Certainly the reports were disturbing. In addition to the 13 deaths, users reported heart attacks, comas, anaphylactic shock, and even one report of “spontaneous abortion.” However, no effort was made to determine the actual causes of these maladies, and the report does not list how many shots the complainants took, or what else they may have been drinking or ingesting. There were also complaints that 5-Hour Energy caused AIDS, discolored the tongue, caused celiac disease, and sneezing. One user reported “fear, malaise” which he or she described as “life threatening.”
Despite these reports, millions of energy drinks are sold annually, and the FDA is currently not limiting availability.
Natural Energy Tips
It’s useful to remember that there are lots of natural methods for fighting drowsiness that have been proven safe and effective—and they are free. First and foremost, making sure to get regular exercise will vastly improve your energy levels. Build physical activity into your daily routine, not just at the gym but around the office. Volunteer to go get those supplies; walk over to Fred’s desk instead of shooting him an email or calling him; walk around on your breaks, even if you’re making phone calls.

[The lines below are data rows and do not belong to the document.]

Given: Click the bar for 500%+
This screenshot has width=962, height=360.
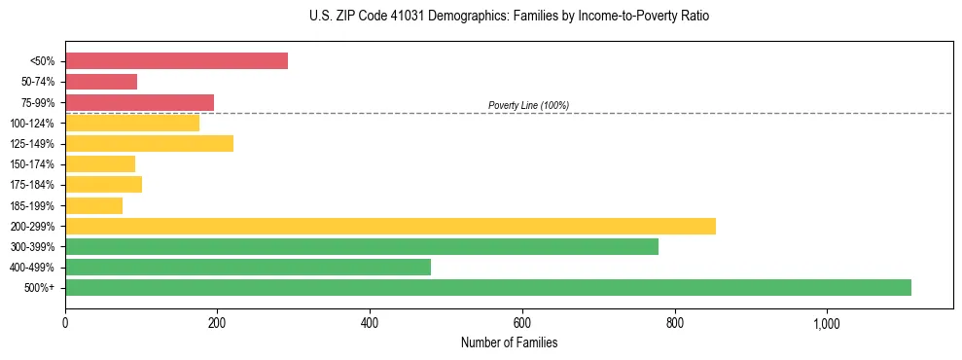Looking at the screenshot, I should click(x=487, y=287).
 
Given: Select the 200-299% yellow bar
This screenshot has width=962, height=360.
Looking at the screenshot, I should click(x=390, y=226).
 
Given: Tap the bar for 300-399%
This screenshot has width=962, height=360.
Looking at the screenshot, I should click(x=361, y=246).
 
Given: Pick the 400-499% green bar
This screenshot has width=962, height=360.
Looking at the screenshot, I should click(x=247, y=267).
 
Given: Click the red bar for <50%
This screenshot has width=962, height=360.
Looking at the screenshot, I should click(x=176, y=60).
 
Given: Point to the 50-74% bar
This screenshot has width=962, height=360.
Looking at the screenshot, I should click(x=101, y=82).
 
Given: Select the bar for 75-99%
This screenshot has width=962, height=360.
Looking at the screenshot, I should click(x=139, y=102).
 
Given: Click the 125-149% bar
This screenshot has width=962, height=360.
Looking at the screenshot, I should click(x=149, y=143).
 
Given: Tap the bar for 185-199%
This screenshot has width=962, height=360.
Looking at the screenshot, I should click(x=93, y=205).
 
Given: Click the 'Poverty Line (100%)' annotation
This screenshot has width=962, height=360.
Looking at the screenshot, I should click(x=528, y=105).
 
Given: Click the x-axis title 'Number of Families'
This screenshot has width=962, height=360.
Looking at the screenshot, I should click(x=509, y=342).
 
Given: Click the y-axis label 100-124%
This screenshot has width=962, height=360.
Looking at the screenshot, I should click(x=32, y=124).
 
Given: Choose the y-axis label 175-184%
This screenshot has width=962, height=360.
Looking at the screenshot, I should click(x=32, y=185).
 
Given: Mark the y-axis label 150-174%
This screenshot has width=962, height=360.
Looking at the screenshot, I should click(x=32, y=164).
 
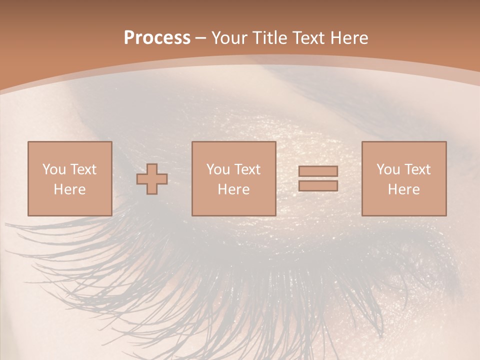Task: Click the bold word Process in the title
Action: click(x=157, y=38)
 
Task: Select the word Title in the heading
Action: click(x=270, y=38)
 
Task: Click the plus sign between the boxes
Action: click(x=152, y=179)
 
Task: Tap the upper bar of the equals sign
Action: click(x=318, y=172)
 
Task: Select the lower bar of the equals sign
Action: click(x=318, y=186)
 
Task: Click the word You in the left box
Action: click(x=54, y=170)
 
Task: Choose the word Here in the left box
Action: click(x=70, y=190)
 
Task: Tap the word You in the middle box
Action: click(x=218, y=170)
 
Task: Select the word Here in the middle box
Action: click(x=234, y=190)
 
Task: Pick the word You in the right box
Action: click(x=388, y=170)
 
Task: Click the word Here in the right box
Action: click(x=404, y=190)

You can also stay alert without caffeine by sipping water, and eating small amounts of food throughout the day instead of consuming big meals at set times. Try an apple. Truckers and salesmen who make lots of long drives often eat sunflower seeds, chewed thoroughly one at a time, to keep tiny amounts of food energy streaming.
The best solution of all might be to simply go to bed earlier. Sleep is a highly effective, safe, and delicious solution to fatigue and exhaustion.
As with all exercise routines, consult your physician before increasing your amount of sleep. Actually, wait – you don’t have to! Awesome.
Mark Saltveit lives in Portland, where he writes about sports, Taoism, and palindromes.